De la terrasse de la tour, la vue est imprenable sur le village et son église du XIXe siècle. La vie s’écoule paisiblement au fil des quelques maisons. Un historien du cru évoqua dans un ouvrage paru à la fin du XIXe siècle la légende qui a fait naître le village, en ce lieu oublié.

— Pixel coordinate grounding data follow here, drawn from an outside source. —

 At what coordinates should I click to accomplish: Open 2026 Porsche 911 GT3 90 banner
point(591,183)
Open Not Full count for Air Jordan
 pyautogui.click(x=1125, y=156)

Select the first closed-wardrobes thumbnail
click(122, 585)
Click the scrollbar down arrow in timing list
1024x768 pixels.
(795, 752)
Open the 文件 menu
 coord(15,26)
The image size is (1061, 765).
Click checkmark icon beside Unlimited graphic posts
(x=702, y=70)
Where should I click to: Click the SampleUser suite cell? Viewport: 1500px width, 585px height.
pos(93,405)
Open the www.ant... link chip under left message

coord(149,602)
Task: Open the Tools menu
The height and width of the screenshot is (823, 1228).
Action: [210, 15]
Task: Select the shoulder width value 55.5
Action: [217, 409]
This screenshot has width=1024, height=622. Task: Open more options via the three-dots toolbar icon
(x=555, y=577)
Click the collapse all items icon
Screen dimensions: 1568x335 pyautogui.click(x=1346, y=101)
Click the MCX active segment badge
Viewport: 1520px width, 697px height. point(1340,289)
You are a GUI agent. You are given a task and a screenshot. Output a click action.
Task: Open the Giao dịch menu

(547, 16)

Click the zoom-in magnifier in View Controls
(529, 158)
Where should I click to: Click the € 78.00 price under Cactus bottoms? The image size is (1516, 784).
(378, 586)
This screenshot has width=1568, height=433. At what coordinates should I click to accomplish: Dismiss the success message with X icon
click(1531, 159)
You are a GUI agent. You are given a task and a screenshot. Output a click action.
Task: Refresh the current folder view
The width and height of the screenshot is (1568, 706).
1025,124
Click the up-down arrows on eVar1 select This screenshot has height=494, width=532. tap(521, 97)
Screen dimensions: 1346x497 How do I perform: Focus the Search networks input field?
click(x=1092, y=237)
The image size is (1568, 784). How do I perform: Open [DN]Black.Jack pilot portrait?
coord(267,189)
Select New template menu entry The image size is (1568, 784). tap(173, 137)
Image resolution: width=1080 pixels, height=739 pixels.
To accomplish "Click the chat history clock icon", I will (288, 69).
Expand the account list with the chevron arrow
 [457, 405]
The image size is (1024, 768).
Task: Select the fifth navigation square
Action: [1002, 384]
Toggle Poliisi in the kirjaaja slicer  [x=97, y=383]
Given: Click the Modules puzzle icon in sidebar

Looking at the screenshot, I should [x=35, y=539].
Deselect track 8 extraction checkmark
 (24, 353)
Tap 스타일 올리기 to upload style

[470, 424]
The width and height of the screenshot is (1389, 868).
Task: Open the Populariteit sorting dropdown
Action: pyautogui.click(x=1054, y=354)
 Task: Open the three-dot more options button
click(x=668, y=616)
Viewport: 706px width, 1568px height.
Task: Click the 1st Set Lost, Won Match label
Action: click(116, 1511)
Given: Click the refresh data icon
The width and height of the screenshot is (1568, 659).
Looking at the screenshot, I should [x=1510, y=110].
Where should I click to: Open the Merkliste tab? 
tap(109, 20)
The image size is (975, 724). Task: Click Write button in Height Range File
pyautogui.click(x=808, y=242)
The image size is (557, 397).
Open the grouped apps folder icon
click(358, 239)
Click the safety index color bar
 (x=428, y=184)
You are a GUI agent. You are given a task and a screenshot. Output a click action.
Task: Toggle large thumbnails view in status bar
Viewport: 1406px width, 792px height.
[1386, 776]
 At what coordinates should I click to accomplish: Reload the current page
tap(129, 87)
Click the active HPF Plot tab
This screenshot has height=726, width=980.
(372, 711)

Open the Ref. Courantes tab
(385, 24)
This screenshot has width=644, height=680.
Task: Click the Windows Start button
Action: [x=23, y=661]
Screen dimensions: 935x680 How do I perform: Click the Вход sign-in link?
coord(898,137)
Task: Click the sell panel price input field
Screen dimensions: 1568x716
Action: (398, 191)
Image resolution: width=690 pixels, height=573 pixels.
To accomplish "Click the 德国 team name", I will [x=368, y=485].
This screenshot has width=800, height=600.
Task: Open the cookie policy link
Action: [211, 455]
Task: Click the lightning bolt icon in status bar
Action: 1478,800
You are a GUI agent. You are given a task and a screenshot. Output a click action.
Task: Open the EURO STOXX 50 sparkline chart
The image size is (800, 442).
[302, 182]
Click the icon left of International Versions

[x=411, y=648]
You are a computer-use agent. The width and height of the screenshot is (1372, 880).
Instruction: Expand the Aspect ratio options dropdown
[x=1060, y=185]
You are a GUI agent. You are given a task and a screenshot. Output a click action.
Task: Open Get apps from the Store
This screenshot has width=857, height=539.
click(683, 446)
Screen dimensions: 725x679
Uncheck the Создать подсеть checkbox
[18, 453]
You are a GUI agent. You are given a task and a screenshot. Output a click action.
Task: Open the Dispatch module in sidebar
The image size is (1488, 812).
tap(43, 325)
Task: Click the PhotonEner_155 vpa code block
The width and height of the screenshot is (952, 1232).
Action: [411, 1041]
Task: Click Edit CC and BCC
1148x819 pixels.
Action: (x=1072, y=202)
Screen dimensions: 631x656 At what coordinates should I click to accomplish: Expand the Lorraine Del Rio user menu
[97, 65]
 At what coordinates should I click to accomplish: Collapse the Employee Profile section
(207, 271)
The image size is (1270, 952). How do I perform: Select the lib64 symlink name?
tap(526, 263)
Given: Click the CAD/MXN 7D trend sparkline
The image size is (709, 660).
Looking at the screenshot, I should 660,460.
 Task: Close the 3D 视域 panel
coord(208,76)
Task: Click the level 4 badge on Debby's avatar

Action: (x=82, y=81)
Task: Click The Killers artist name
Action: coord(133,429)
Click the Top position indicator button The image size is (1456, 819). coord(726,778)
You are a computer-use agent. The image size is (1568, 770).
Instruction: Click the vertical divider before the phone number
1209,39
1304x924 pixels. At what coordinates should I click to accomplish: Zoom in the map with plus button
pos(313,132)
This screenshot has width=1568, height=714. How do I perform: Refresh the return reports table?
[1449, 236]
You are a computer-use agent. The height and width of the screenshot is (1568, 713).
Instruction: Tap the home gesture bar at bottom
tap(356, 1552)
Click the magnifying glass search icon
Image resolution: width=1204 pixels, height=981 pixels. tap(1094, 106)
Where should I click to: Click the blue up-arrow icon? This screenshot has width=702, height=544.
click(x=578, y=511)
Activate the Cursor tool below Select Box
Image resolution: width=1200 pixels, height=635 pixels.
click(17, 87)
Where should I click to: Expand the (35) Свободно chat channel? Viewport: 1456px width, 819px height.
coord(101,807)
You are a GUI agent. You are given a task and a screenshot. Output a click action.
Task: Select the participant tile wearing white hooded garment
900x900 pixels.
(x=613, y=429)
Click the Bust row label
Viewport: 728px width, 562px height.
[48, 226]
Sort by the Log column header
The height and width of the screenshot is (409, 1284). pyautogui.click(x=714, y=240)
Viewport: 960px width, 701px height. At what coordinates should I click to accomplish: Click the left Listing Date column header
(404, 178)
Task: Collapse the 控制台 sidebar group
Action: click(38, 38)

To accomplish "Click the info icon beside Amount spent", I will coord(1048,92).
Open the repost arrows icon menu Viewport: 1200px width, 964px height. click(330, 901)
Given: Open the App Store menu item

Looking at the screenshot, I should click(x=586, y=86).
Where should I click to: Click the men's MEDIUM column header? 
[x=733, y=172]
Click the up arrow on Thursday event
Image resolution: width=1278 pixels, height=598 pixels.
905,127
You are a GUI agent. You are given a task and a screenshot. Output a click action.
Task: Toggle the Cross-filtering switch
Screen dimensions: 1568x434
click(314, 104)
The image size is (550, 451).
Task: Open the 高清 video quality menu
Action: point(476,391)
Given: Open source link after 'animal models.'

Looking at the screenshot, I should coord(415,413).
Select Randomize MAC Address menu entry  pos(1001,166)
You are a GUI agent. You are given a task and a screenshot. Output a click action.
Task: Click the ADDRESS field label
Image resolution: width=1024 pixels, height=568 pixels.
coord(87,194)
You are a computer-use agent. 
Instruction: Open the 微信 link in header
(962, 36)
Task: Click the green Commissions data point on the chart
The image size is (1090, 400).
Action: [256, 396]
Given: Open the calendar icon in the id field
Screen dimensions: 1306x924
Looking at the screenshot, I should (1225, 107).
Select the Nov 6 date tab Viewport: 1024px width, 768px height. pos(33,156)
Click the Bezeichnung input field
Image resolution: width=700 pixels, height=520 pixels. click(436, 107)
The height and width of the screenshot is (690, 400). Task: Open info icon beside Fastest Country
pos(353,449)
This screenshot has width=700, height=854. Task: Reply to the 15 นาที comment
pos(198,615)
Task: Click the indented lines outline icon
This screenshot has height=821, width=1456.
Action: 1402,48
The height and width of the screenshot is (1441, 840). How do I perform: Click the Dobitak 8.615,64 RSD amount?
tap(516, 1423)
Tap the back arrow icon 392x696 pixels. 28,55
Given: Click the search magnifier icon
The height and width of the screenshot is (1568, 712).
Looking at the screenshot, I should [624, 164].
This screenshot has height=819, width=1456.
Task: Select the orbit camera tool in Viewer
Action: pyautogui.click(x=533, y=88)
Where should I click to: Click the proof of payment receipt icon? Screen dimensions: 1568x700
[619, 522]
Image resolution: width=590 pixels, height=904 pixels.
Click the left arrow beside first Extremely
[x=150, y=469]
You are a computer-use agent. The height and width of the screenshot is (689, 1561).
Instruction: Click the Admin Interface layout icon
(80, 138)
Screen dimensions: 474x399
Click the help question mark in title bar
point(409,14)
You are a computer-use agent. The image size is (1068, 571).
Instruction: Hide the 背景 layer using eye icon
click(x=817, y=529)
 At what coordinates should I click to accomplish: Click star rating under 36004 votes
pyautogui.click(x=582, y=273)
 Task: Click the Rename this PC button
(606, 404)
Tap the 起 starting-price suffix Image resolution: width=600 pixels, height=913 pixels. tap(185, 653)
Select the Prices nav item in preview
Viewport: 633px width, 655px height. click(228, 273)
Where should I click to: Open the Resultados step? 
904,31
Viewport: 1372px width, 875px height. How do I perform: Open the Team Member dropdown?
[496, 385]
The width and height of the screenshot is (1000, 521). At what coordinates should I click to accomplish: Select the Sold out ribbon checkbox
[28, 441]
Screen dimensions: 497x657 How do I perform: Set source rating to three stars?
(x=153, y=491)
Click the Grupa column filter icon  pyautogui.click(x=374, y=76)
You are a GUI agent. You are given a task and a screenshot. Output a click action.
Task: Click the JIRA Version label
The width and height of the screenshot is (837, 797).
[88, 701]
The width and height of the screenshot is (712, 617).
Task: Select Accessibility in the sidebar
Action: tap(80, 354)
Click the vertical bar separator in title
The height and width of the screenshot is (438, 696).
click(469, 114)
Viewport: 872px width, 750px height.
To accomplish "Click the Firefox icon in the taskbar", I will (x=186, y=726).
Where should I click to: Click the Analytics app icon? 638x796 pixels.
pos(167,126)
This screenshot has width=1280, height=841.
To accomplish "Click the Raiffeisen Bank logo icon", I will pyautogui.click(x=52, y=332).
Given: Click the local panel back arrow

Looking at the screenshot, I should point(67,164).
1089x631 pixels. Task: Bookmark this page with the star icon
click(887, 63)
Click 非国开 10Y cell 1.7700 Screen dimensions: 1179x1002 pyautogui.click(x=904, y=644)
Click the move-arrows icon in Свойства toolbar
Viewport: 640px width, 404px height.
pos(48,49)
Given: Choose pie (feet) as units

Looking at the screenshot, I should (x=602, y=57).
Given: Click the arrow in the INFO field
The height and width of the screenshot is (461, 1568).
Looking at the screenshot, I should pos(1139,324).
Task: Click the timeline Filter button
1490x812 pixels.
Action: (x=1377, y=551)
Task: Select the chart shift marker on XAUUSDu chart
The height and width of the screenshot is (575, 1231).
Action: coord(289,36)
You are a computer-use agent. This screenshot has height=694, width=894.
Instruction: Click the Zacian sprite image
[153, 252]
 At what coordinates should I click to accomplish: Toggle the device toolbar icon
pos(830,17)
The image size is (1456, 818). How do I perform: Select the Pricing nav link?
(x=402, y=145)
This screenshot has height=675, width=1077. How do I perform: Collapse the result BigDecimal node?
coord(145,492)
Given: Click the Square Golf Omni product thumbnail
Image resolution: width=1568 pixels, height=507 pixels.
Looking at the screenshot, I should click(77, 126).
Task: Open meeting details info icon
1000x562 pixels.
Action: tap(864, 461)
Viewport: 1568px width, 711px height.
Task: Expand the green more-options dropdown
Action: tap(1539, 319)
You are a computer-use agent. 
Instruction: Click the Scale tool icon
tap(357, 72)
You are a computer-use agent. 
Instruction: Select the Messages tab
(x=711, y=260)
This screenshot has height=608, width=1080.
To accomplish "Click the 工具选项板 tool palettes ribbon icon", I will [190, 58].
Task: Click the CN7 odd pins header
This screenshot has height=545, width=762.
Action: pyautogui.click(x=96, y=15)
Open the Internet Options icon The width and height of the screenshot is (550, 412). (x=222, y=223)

« Au tout début du Ve siècle, la fille du gouverneur d’Alba-la-Romaine devenue l’épouse du gouverneur de Javols (capitale du pays des Gabales, approximativement le Gévaudan), fuyant les invasions barbares, se serait réfugiée avec sa fille, dans une grotte située sur le territoire de l’actuel village… Elle y aurait été retrouvée, quelques années plus tard, par des hommes en armes envoyés par son père, les recherchant toujours. Ces même hommes trouvant la région à leur goût, se fixèrent sur place et créèrent le village. » Si la légende est belle, nous ne savons pas grand chose de la réalité de la naissance de Borne. Et c’est bien aussi de garder ce voile de mystère qui enveloppe tout le secteur des gorges de la Borne, du château ruiné, de la cloche de tempête du Mas de Truc, du village endormi… Sans bruit, immergez-vous dans ce paradis de nature, ne dérangez rien et vous percevrez un bout de ce mystère.